If only I knew that at 16 I would become the publication’s design editor. That I would consider staff to be my family and form unbreakable bonds. The shy girl who sat in the corner during my first year on staff would eventually open up to me, and we’d stay to work on the paper until it was dark outside everyday. That all of the extra time in front of the computer would pay off, and I’d win one of the highest awards I could.

If only I knew that at 17 I’d be going into my third year on staff as managing editor. That the idea of having to walk out of C108 for the last time in a few short weeks was already a heartbreaking thought. Many of the people I considered family either graduated, left staff, or have been stuck at home because of a pandemic. I’d have to find a way for staff to become a family again, make a fantastic paper, and stay organized completely online; the long hours spent making the transition would be exhausting. But none of that matters to me; now I have hope because although it once seemed like just another class, newspaper ended up meaning so much more than that to me.

It’s made me believe that even in the tough times, late nights and seemingly unwinnable situations, it’s important to take a step back, take a breath and have some fun. It’s made me grow into a content optimist after walking in as a confused, scarred little girl. When I joined I dreaded going to college, thinking that it would just be more nights spent unhappy because class and work and life can be way too overwhelming. Now I’m excited to find a new hobby and explore a city with new friends. I used to be scared to grow up, but now I know that even if things don’t go according to plan — or if there is no plan — everything always works itself out and that if it doesn’t, it’ll at least make a great story.

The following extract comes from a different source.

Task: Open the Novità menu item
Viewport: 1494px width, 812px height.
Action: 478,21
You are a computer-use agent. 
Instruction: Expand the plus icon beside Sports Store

If only I knew that the decision to fill out a single piece of paper would help me in so many ways, I don’t think I would have been so scared. The late night Zoom calls, countless iced coffees, new traditions and genuine happiness that that piece of paper would bring me would cancel out the stress, burnout and fear that almost defined my high school experience. I wish that 14-year-old me knew that change doesn’t always have to be scary because sometimes all it takes is one stressful day to start the best years of your life.